My first project of 2020 is nearing completion: I just sent in page proofs for a chapter on chemical castration in a fantastic OUP volume edited by Nicole Vincent and Thomas Nadelhoffer. My paper is titled “Chemical Castration and other Direct Brain Interventions as Rehabilitative Treatment,” and the book is titled Neuro-Interventions and the Law. A summary of the volume can be found here. Please email me if you are interested in reading the penultimate version.
Currently, I’m finishing up a chapter on neuroethics with Elmhurst College cognitive scientist Joshua VanArsdall. The chapter will appear in a graduate textbook called Mind, Cognition, and Neuroscience: A Philosophical Introduction (B. Young and C. Dicey Jennings, eds., Routledge). It has been super fun to write, especially with a psychology-type person.

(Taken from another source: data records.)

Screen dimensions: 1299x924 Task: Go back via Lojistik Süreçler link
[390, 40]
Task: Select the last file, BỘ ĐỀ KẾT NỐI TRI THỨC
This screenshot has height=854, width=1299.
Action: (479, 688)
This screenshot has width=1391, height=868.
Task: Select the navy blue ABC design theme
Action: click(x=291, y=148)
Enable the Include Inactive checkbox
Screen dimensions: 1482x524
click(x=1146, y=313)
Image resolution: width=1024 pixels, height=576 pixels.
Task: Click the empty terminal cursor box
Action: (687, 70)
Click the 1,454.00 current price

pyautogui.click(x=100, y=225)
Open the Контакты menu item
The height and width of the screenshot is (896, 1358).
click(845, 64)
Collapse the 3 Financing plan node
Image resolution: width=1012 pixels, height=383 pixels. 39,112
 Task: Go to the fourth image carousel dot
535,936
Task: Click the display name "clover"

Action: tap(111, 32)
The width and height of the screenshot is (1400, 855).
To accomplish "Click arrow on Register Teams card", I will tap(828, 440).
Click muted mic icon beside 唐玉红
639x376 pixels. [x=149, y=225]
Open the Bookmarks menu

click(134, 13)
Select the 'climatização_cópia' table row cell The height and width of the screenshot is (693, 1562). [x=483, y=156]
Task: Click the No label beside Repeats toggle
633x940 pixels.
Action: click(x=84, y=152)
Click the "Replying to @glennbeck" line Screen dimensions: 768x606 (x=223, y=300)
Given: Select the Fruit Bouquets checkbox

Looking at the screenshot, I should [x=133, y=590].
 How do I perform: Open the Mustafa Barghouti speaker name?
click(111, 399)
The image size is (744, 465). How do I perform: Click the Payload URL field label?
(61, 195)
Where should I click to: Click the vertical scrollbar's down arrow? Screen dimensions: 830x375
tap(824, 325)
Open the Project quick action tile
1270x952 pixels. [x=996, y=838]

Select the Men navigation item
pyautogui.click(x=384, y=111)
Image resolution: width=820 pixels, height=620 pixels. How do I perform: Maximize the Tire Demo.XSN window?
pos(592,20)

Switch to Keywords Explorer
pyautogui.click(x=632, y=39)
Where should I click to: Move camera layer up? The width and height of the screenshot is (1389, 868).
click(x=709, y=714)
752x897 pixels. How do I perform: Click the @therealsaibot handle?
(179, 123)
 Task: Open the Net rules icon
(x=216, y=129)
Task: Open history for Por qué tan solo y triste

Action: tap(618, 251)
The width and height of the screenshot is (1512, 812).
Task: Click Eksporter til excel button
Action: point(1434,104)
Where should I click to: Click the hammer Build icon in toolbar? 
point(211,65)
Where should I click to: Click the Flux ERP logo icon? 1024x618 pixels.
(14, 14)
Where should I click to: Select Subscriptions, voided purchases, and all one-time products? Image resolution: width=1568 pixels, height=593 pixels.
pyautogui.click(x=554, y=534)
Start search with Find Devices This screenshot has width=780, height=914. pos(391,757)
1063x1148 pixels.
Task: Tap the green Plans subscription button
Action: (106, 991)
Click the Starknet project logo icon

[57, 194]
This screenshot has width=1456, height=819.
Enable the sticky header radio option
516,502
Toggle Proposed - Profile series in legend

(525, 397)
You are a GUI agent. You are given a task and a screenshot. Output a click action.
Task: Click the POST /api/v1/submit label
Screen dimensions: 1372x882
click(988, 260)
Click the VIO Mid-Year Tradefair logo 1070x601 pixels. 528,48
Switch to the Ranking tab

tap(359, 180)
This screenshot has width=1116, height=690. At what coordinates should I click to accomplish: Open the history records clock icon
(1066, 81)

In January I will also be revamping a paper I wrote with Anneli Jefferson on moral agency and autism. I think one of the most interesting aspects of the paper is our exploration of the way in which the rigid rule-following common in persons with autism can sometimes hinder, but also strengthen, moral reasoning and judgment. We claim persons with autism are pro-social in part because they are sensitive to a moral audience. We note their problems with theory of mind can cut both ways with regard to moral judgment: Persons with autism may not know about mental states important to a moral judgment, leading to moral error; but their insensitivity to other’s mental states may help them pursue worthy moral outcomes despite the discomfort or even discouragement of others.
Next, I plan to turn a talk I gave recently at Columbia on genetics and criminal responsibility (focusing mostly on the MAO-A gene) into a paper. I’m planning to compare genetic claims of excuse with the roundly rejected “rotten social background” excuse. I claim both types of excuse fail under the current system of generating criminal verdicts in the same way; and I hope to gesture toward a path of partially accommodating both types of excuse in light of Brink and Nelkin’s “fair opportunity” theory.
Finally, I am awaiting editors’ comments on a book chapter called “Why do symptoms related to a mental disorder legally excuse (but symptoms related to rotten social background do not)?” I wrote the chapter for a volume titled Agency, Responsibility, & Mental Disorder: Exploring the Connections, which is under contract with OUP, (Matt King & Joshua May, Eds.). And, in late spring I will begin work on a paper tentatively titled “How is criminal punishment forward-looking?” for a special edition of The Monist on forward-looking moral responsibility (A. Jefferson and P. Robichard, eds).